Abstract |
Background: Radioiodine(131I), a major component of
nuclear fallout and a valuable therapeutic agent for
thyrotoxicosis and thyroid cancer, has been regarded as
a mutagen or a carcinogen without any convincing
evidence. To evaluate the genotoxicity of
radioiodine(131I) we performed a micronuclei test mice
bone marrow. Materials and methods: Mice (ICR strain,
25∼30 g) were divided to 4 groups: control, group 1
(0.17 mCi/kg, usual therapeutic dose for
thyrotoxicosis), group 2 (1.67 mCi/kg, usual
therapeutic dose for thyroid cancer), and group 3
(16.67 mCi/kg, usual accumulated dose causing bone
marrow suppression). 131I was administered
intraperitoneally. Ten mice of each group were
sacrificed at days 1 and 3. Bone marrow were smeared
and stained with May-Grunwald Giemsa method. One
thousand polychromatic erythrocytes (PCE) and
normochromatic erythrocytes (NCE) were counted under
the light microscope, and the number of micronucleated
PCEs were recorded.
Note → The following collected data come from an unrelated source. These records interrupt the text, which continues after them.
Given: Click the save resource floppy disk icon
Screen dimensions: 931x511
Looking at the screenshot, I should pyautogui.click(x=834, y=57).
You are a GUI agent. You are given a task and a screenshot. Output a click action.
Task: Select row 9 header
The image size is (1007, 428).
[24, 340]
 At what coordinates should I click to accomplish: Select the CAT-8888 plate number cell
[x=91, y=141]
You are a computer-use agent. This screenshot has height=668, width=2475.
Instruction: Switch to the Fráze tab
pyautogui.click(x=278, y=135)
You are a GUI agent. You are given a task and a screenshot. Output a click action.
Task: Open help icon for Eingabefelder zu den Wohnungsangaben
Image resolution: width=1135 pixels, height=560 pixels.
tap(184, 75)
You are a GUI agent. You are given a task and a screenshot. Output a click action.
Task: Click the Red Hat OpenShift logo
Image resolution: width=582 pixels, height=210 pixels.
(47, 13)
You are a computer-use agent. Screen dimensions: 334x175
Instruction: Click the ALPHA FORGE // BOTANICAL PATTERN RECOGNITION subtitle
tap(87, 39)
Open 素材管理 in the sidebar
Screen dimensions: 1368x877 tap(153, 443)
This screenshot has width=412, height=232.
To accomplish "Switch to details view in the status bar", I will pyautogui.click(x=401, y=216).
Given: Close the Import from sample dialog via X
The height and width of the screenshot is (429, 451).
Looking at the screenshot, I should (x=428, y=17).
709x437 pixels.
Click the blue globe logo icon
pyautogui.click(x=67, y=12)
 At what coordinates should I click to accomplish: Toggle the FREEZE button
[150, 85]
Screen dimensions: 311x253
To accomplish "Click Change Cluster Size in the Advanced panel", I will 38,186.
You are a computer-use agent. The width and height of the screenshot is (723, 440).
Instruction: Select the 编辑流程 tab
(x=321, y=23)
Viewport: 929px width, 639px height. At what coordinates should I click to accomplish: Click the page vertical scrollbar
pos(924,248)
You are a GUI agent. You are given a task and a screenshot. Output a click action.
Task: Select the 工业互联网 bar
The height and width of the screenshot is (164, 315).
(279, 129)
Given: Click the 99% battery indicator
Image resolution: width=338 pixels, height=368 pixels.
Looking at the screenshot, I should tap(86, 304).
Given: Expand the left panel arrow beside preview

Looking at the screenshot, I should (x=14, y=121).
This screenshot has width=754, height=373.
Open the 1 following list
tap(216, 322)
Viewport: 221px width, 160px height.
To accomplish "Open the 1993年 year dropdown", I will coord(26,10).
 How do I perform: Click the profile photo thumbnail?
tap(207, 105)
Results: The frequency of
micronuclei in PCE (and NCE in parenthesis) in the
control group was 0.25±0.07 (0.23±0.07)% in day 1 and
0.24±0.07 (0.21±0.07)% in day 3. Those in group 1 was
0.27±0.1 (0.23±0.09)% in day 1 and. 0.28±0.07
(0.25±0.06)% in day 3. Micronuclei was noted in
0.29±0.08 (0.26±0.09)% in day 1 and 0.31±0.05
(0.29±0.06)% in day 3 in group 2, and in 0.32±0.06
(0.25±0.09)% in day 1 and 0.33±0.08 (0.3±0.06)% in
day 3 in group 3. There was no difference in the
frequency of micronuclei between each groups (p〉0.05)
Conclusion: Radioiodine (131I) did not cause any
genotoxicity in mice bone marrow even at the large dose
(16.67 mCi/kg). |